# ABOUT THIS EXERCISE:
Please could you give again the lines from the one holding "Uncheck send automatic" through the final line of the data below, exactly, with no other lines?

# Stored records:
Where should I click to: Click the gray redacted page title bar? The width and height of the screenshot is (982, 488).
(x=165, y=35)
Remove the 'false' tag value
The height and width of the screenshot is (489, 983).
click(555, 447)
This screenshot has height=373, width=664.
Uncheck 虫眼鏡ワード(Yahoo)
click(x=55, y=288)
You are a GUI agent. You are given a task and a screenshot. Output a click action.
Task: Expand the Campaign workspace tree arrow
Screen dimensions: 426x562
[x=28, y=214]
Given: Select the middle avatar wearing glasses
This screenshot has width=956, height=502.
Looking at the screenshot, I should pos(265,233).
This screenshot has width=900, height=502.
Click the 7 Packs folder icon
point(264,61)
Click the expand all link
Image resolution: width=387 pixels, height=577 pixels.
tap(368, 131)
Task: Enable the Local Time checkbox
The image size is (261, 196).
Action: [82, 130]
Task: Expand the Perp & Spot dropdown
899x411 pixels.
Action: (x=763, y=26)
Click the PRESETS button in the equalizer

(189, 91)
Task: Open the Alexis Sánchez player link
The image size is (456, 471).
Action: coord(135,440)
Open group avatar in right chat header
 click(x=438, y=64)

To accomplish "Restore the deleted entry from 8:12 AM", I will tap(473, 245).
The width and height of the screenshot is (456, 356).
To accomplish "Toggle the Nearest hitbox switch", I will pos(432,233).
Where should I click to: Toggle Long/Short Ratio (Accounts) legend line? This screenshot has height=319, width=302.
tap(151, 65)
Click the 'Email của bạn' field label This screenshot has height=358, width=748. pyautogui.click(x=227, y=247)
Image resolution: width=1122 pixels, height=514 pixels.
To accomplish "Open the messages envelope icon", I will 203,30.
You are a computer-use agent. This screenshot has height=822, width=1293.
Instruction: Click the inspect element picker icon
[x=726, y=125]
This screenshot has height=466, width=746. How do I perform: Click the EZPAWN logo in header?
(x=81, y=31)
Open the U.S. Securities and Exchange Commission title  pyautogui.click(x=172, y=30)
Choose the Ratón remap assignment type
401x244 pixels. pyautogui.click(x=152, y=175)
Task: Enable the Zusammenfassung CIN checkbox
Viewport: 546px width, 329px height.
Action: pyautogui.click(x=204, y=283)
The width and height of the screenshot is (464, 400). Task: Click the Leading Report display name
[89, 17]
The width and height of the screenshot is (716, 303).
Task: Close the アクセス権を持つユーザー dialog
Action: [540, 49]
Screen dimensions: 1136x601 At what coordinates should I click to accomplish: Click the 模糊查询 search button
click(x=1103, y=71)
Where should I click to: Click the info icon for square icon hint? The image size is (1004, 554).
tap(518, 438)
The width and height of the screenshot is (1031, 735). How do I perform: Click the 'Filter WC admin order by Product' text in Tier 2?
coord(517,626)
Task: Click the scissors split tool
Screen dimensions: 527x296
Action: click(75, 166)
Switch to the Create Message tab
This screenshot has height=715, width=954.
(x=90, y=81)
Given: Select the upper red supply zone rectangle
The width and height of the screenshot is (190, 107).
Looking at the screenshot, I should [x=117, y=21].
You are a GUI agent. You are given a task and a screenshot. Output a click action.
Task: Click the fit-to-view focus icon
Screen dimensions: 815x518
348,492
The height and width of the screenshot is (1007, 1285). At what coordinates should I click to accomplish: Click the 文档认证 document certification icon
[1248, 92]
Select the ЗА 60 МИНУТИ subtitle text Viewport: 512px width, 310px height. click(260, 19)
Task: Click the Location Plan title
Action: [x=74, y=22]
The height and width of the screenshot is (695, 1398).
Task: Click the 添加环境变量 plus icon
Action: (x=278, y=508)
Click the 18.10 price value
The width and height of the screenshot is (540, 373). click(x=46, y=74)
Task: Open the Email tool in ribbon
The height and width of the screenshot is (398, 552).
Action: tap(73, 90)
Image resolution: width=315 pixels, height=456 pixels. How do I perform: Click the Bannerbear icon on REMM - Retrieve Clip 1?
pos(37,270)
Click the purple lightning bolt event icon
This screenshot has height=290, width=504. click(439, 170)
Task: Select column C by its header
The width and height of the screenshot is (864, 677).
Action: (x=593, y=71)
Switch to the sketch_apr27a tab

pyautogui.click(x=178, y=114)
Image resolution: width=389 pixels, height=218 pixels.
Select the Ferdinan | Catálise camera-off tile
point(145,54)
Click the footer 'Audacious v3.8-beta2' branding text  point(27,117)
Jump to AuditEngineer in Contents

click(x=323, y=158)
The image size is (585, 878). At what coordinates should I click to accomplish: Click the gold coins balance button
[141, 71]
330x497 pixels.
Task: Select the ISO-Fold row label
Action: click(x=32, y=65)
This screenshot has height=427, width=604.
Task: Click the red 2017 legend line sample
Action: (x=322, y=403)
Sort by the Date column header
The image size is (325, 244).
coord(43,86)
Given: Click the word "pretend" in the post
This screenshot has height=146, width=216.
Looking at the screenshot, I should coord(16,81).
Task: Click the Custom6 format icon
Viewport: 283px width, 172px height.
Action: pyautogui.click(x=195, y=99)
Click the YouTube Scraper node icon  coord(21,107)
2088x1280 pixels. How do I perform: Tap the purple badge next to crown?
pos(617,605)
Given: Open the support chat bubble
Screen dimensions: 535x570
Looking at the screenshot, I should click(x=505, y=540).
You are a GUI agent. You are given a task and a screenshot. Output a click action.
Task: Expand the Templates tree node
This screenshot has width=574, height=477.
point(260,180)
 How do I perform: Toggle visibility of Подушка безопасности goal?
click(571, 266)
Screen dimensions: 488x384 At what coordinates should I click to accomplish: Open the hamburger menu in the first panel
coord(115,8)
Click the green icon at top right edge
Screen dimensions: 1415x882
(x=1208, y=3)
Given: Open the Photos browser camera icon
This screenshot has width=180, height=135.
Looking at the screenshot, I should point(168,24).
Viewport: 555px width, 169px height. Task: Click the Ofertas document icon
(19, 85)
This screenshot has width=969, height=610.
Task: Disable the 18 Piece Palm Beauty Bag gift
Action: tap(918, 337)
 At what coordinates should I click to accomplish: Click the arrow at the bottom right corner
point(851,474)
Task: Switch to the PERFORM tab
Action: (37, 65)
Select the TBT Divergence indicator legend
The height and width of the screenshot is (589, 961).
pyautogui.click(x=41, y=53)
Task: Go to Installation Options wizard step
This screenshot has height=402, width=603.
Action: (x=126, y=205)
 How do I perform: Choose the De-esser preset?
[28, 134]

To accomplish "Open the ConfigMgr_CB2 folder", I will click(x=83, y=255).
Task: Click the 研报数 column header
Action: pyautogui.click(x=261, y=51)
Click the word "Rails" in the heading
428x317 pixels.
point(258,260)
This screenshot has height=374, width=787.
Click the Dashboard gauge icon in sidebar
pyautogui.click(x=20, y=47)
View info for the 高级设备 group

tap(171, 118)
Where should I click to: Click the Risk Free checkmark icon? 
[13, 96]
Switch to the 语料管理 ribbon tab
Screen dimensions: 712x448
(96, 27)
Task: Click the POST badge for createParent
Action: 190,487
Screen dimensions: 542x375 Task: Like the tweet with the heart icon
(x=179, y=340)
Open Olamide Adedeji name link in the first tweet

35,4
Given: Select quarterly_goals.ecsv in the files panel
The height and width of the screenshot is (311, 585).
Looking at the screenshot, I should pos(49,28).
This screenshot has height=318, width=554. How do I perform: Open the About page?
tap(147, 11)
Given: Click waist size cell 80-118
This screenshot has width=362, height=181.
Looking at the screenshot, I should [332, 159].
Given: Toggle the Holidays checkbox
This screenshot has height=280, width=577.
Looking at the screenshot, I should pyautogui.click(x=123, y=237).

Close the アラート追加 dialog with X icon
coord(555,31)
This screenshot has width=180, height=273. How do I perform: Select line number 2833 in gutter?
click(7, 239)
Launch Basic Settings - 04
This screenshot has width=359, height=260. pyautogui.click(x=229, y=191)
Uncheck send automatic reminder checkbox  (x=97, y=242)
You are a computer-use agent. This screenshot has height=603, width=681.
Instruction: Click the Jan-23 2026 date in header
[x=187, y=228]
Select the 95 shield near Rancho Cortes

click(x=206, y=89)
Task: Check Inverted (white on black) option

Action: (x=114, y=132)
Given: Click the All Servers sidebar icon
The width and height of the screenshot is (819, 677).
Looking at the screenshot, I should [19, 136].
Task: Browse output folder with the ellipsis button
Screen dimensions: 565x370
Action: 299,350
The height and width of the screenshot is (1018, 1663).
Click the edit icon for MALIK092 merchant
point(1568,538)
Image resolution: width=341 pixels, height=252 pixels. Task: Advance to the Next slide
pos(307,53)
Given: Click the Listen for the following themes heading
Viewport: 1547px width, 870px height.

# ANSWER SPACE:
Uncheck send automatic reminder checkbox  (x=97, y=242)
You are a computer-use agent. This screenshot has height=603, width=681.
Instruction: Click the Jan-23 2026 date in header
[x=187, y=228]
Select the 95 shield near Rancho Cortes

click(x=206, y=89)
Task: Check Inverted (white on black) option

Action: (x=114, y=132)
Given: Click the All Servers sidebar icon
The width and height of the screenshot is (819, 677).
Looking at the screenshot, I should [19, 136].
Task: Browse output folder with the ellipsis button
Screen dimensions: 565x370
Action: 299,350
The height and width of the screenshot is (1018, 1663).
Click the edit icon for MALIK092 merchant
point(1568,538)
Image resolution: width=341 pixels, height=252 pixels. Task: Advance to the Next slide
pos(307,53)
Given: Click the Listen for the following themes heading
Viewport: 1547px width, 870px height.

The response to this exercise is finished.